▸ **DATA ROWS**
_ _ _ _
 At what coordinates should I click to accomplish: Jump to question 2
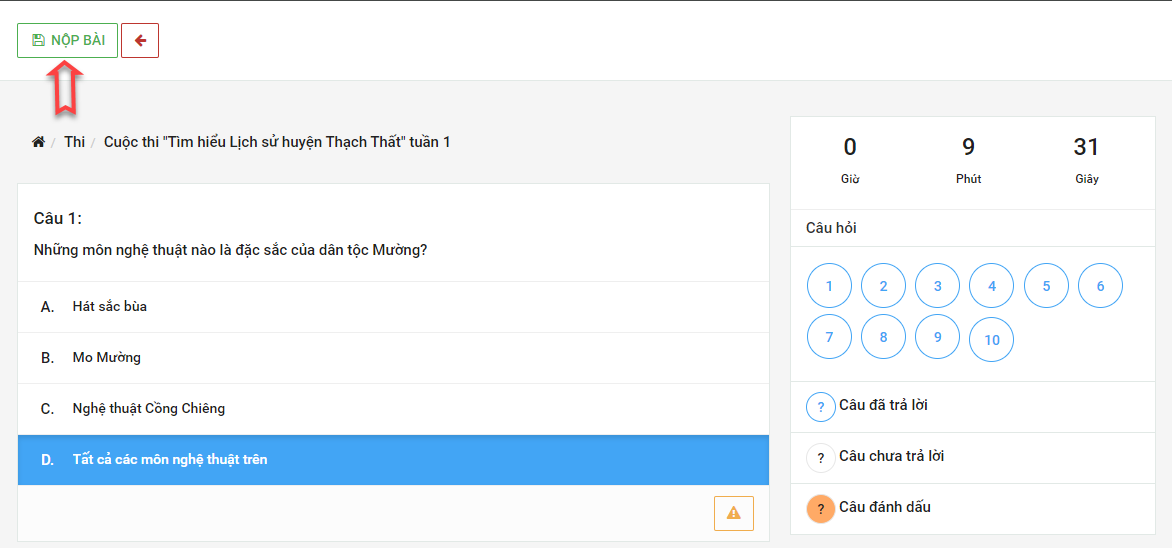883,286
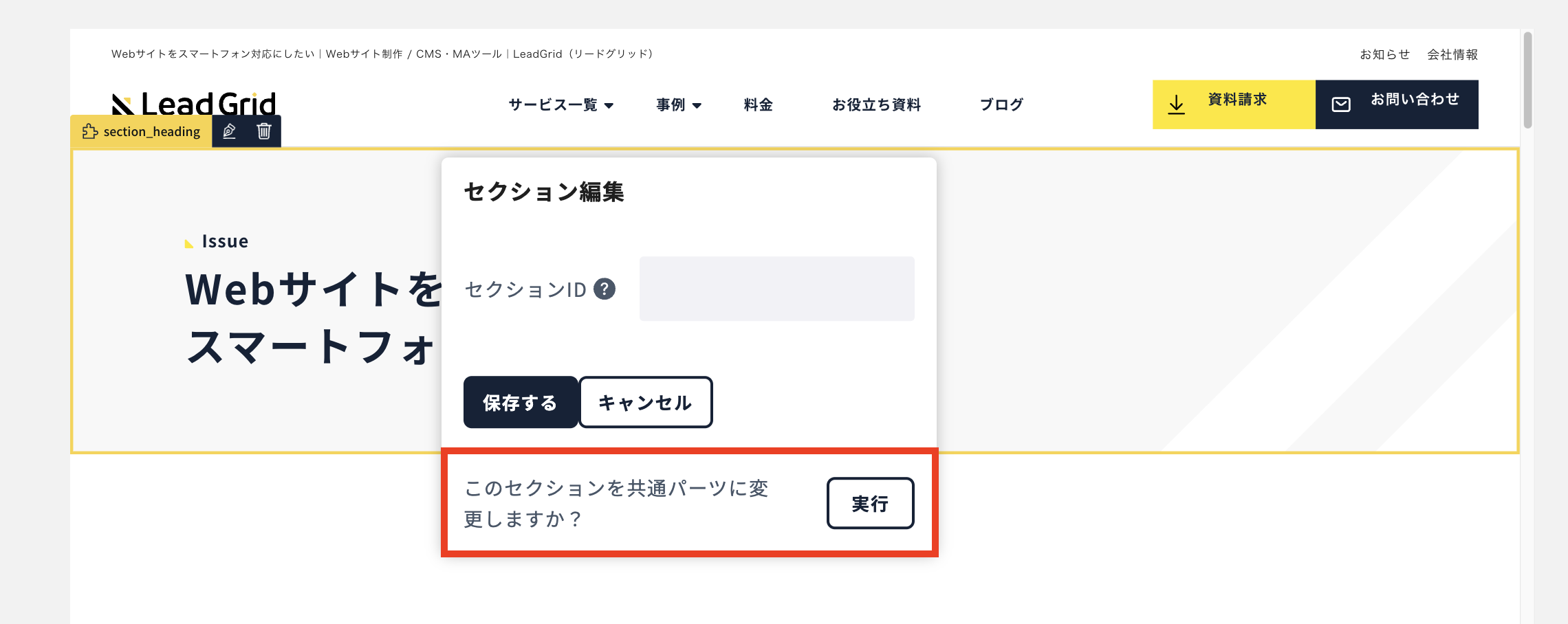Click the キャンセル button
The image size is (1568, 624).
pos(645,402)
_ _ _ _
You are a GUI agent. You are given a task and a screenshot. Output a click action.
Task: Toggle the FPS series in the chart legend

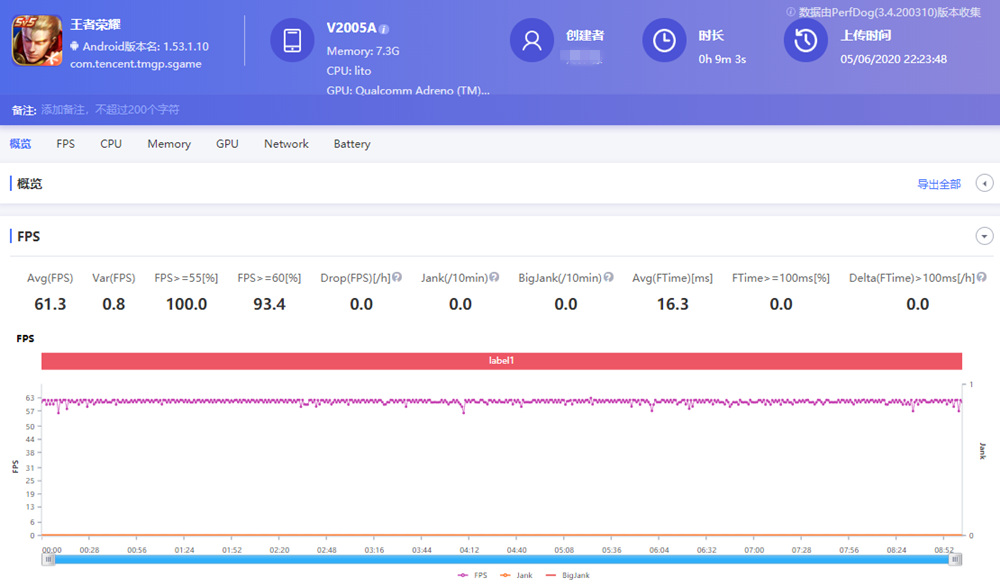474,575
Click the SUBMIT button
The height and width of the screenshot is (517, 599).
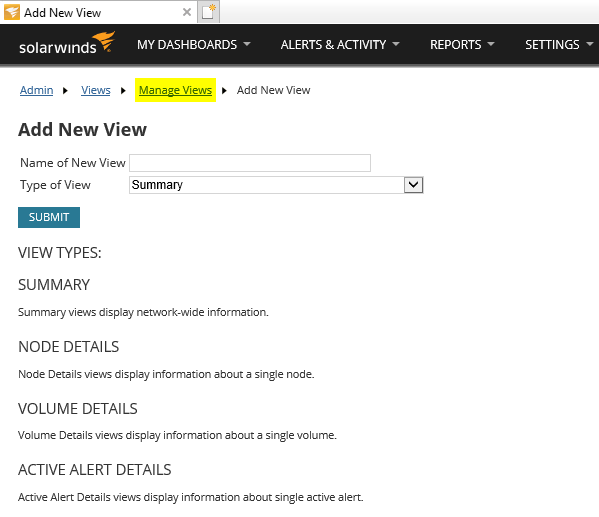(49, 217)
_ _ _ _
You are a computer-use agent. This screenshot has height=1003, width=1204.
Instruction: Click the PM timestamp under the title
_ _ _ _
▸ **TASK TO CARRY OUT**
Can you turn the material from the line with "At what coordinates" up to and including the line with "pos(645,402)" into a numbered list, skipping blank lines and leaving the pictures out?

▸ **COMPLETE OUTPUT**
1.  At what coordinates should I click to accomplish: Jump to question 2
2. 883,286
3. Click the キャンセル button
4. The image size is (1568, 624).
5. pos(645,402)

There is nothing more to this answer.